Hunt for the word "will" across the entries below, copying each line that holds it.

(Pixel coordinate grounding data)
--

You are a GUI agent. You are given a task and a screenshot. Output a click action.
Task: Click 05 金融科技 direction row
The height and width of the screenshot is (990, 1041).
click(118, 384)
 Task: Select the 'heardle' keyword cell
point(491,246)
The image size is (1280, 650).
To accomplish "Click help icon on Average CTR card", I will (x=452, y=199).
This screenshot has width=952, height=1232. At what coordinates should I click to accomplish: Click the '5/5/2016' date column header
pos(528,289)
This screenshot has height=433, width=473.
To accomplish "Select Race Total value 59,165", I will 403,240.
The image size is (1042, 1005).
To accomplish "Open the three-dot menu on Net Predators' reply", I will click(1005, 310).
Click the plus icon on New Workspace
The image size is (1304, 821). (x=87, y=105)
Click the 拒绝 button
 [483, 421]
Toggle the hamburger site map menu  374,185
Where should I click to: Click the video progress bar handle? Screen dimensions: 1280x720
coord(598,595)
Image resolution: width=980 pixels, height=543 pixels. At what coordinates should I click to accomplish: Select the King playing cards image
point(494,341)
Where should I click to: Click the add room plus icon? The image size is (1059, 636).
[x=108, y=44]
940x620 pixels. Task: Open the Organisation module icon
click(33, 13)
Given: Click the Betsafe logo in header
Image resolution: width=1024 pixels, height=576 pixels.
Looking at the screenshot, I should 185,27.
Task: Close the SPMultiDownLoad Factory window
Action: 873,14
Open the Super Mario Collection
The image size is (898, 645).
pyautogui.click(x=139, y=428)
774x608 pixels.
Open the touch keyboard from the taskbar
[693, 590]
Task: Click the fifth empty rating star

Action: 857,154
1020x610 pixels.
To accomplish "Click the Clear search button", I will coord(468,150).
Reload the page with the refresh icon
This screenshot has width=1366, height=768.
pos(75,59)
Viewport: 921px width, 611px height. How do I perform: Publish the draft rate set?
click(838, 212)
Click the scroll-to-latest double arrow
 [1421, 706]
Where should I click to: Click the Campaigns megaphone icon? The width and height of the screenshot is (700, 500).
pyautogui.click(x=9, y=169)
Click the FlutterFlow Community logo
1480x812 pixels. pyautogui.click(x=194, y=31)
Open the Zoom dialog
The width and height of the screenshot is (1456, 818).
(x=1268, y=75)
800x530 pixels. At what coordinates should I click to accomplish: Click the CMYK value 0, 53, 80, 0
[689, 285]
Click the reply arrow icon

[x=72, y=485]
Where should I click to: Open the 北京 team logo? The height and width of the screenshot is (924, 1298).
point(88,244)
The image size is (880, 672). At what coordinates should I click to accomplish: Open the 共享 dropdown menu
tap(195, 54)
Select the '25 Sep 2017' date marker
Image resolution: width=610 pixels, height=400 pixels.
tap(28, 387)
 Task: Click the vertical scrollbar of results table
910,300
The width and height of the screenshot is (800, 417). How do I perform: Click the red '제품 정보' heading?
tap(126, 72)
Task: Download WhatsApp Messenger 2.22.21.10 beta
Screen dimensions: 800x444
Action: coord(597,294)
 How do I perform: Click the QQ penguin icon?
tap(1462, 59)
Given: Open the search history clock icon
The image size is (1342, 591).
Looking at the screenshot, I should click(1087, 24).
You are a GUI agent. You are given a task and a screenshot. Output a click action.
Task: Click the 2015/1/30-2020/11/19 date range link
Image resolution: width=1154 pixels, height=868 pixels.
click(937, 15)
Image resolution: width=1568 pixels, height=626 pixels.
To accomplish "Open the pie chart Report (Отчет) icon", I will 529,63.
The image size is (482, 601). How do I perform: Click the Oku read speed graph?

--

▶ _PROBLEM SOLUTION_
To accomplish "Click help icon on Average CTR card", I will (x=452, y=199).
To accomplish "Select Race Total value 59,165", I will 403,240.
To accomplish "Open the three-dot menu on Net Predators' reply", I will click(1005, 310).
To accomplish "Click the Clear search button", I will coord(468,150).
To accomplish "Open the pie chart Report (Отчет) icon", I will 529,63.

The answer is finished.